• _To be done_:
Answer these about the news excerpt on oil companies in Neuquen:
1. How many more wells does Equinor plan to drill in Bajo del Toro?
2. In what month will Shell complete its five pre-development wells on Bajada de Anelo?
3. On what date did President Alberto Fernandez take office?

• _Page text_:
Representatives of the three companies expressed their determination for the play, one of the world’s largest, in meetings with Omar Gutierrez, the governor of Neuquen, a southwestern province where most of the acreage is located.

Gutierrez met with executives of the three companies during a visit to Madrid last week.

Total told him it is delineating an undisclosed block as a step toward entering into mass production, building on a pilot and other developments in the play. The French company also plans to seek unconventional licenses for blocks it is developing for conventional resources in the province at the north end of Patagonia, Gutierrez said in a statement.

Norway’s Equinor said it plans to drill six more wells in Bajo del Toro, building on two already in production for oil on the block, which it is developing in partnership with Argentina’s state-backed YPF, according to Gutierrez. The partners are seeking a 35-year development license for the block, while Equinor looks for opportunities “to expand their participation in Vaca Muerta,” Gutierrez said.

The governor said Shell told him that they will be completing five pre-development wells on Bajada de Anelo in July, a final step before evaluating whether to move into full-scale production on the block. That would build on its first project in the play, the development of the three adjoining blocks where the company said it plans to complete the expansion of an oil treatment plant to take processing capacity to 42,000 b/d from 12,000 b/d, Gutierrez said.

UNCERTAINTY

The decisions come after most companies put investments on hold in the play following the introduction of price controls last year that have reduced the price of oil and gas to near breakeven levels.

President Alberto Fernandez, a left-leaning moderate, extended the controls soon after taking office December 10, and he has yet to announce a plan to ease out of them or for the oil sector as a whole. This has left companies guessing what he could do.

• _Supplied material_:

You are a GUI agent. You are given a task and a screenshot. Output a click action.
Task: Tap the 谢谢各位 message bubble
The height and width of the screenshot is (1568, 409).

• _Solution to this problem_:
1. Six.
2. July.
3. December 10.